PROBLEM DETAILS: Which of the lines in the data below contain the string "agent"? Copy each of them.

DATASET ENTRIES:
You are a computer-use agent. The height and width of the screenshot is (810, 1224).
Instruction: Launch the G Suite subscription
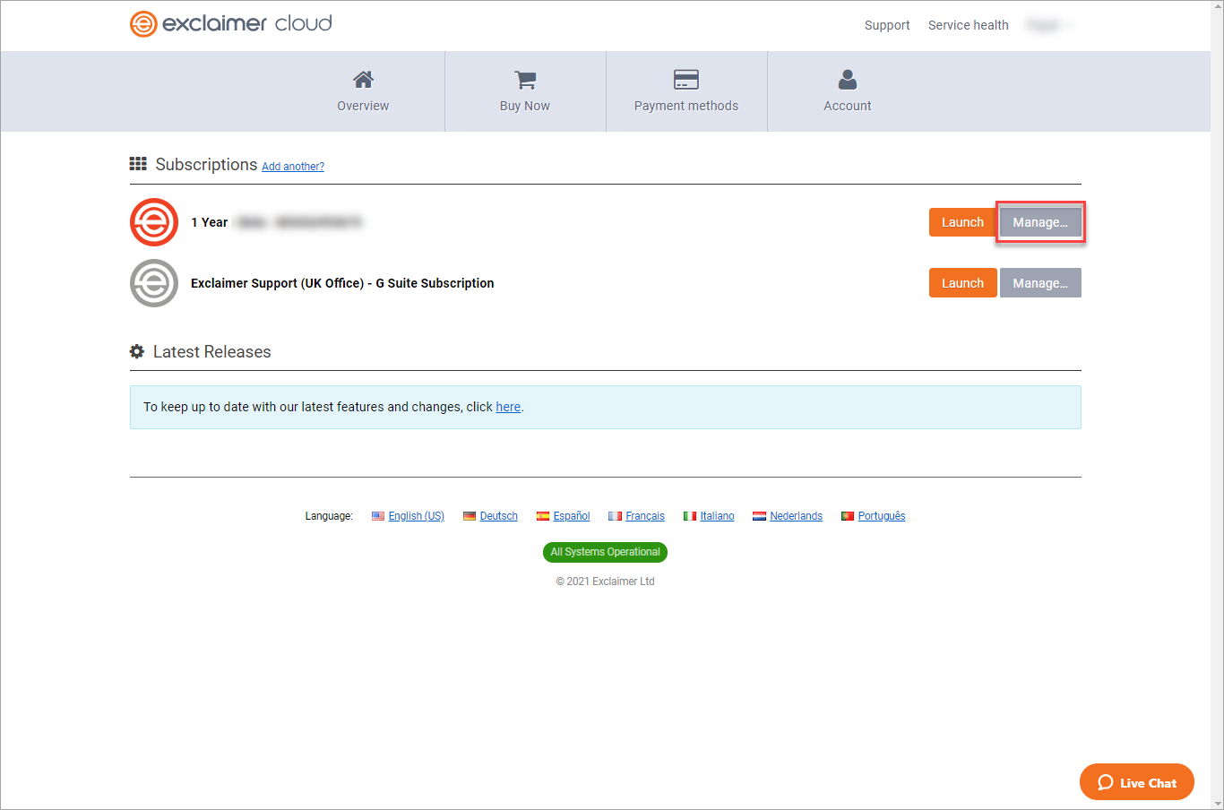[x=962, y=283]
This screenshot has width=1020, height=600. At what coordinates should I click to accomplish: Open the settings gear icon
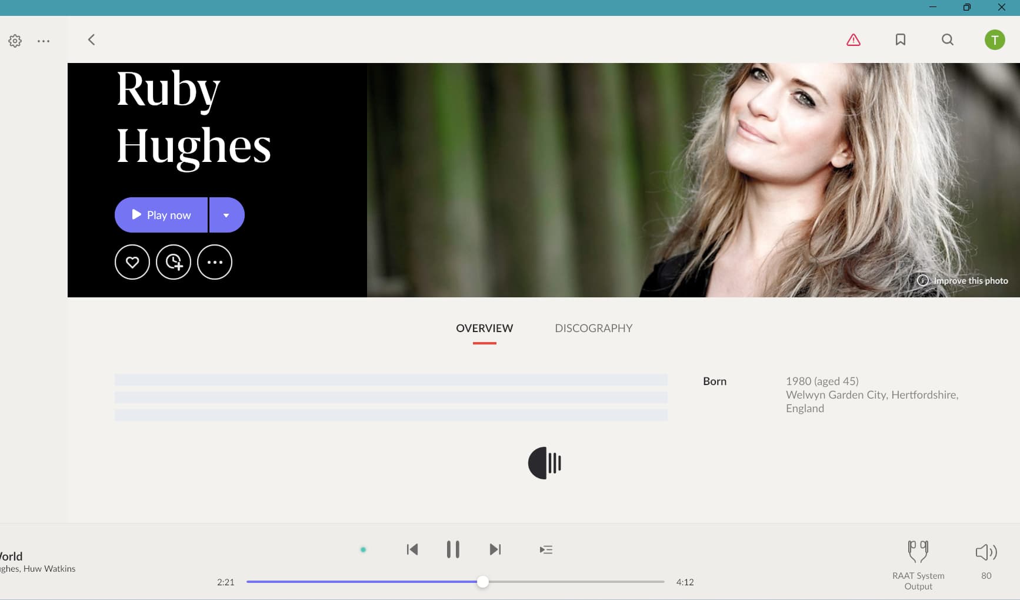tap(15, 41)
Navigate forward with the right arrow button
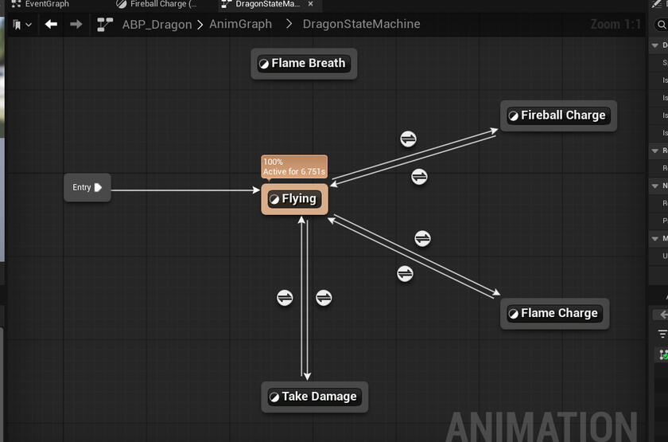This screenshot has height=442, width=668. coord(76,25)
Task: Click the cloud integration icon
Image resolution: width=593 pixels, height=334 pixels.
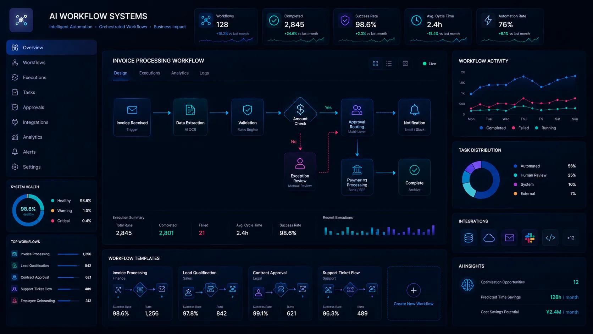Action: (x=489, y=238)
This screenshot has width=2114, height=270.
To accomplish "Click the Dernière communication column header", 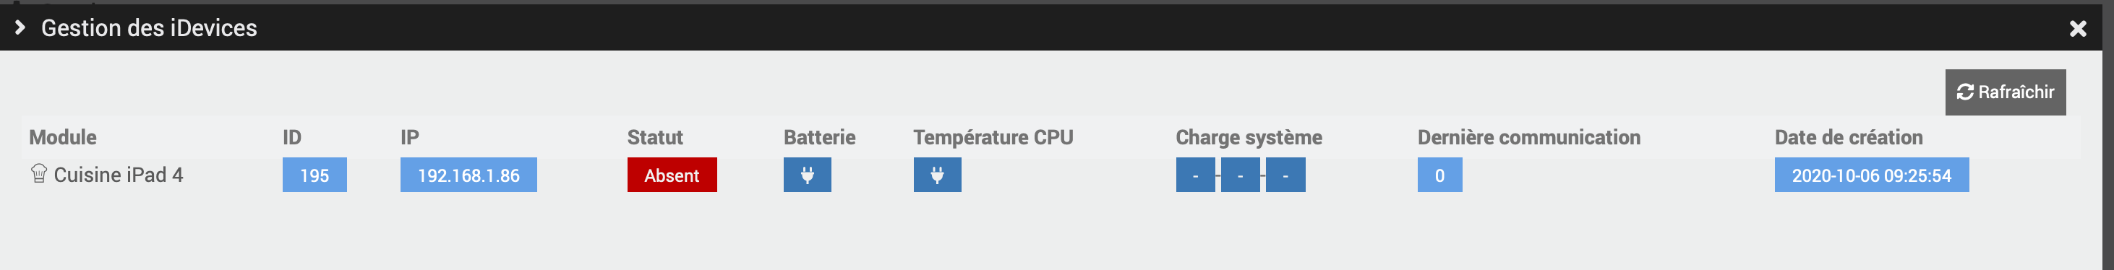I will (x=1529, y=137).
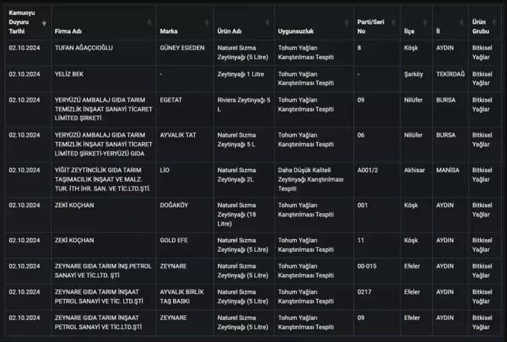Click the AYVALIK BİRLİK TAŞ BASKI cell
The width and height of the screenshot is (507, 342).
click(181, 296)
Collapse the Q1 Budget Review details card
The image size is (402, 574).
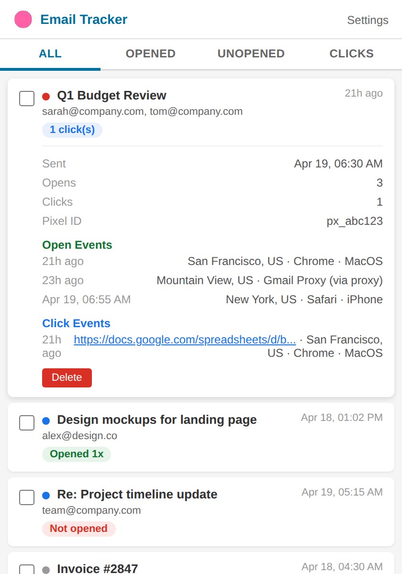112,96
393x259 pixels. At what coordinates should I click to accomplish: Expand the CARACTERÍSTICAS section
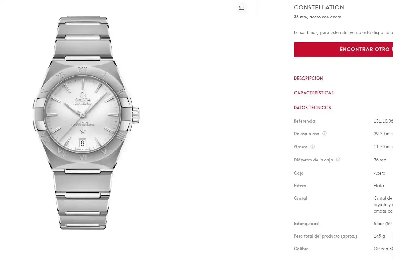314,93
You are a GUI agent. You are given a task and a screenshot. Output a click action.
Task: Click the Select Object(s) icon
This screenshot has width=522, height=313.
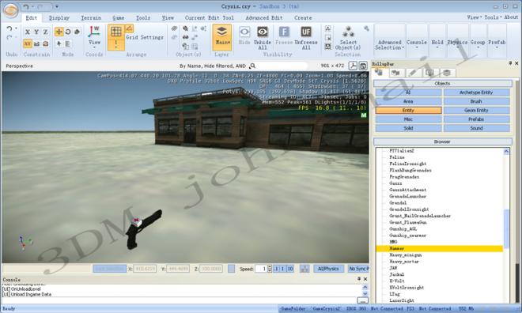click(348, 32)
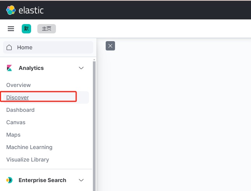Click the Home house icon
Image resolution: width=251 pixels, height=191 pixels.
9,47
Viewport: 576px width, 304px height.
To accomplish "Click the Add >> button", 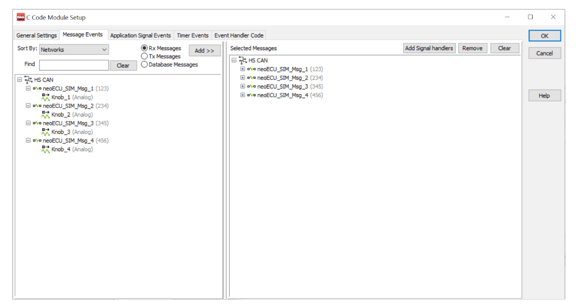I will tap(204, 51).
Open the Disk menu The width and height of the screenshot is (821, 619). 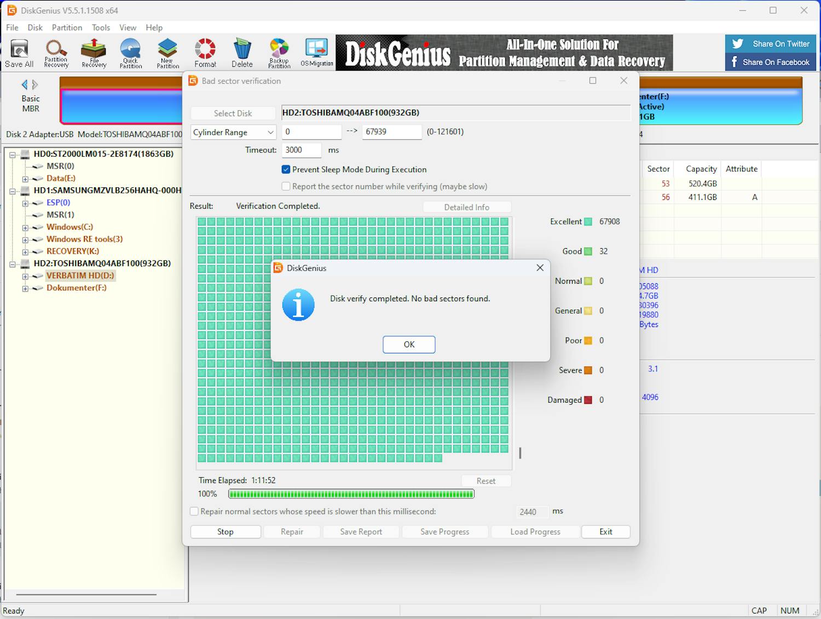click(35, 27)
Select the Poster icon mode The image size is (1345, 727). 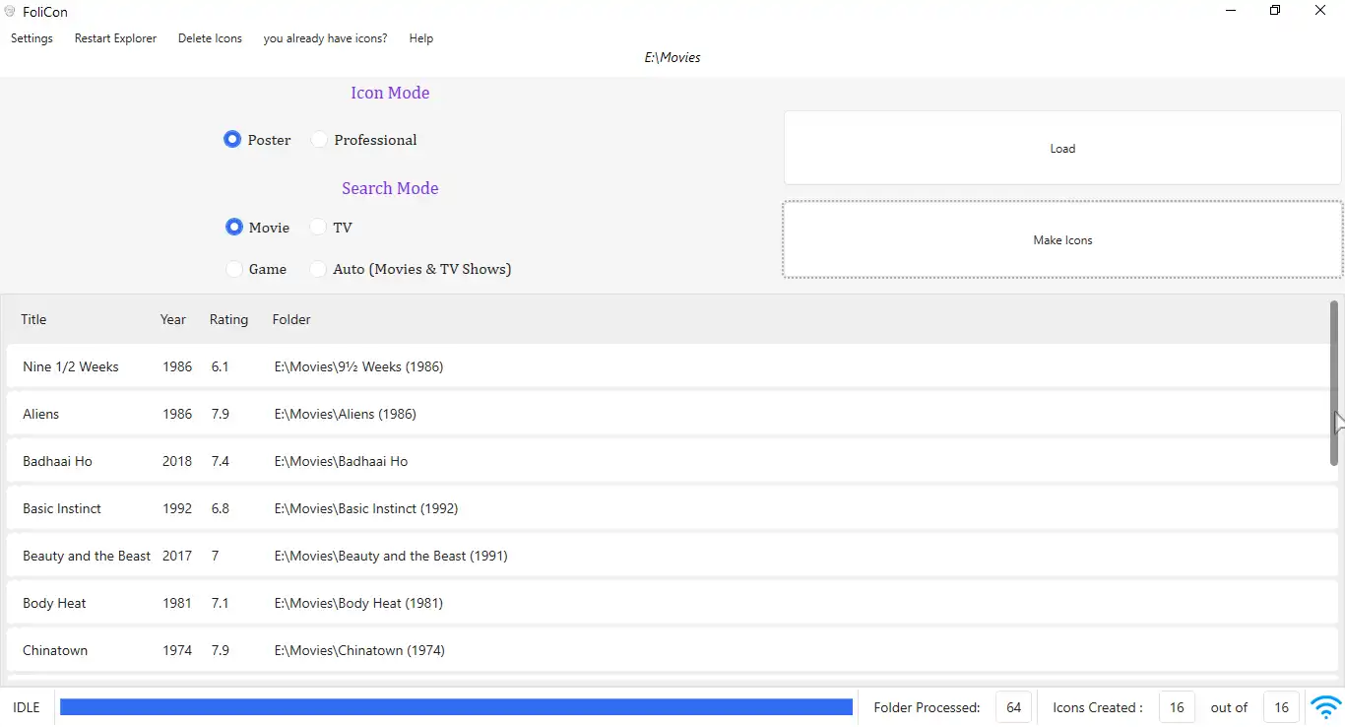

EXERCISE ANSWER:
You are a computer-use agent. The height and width of the screenshot is (810, 1224).
You are a GUI agent. You are given a task and a screenshot. Output a click action.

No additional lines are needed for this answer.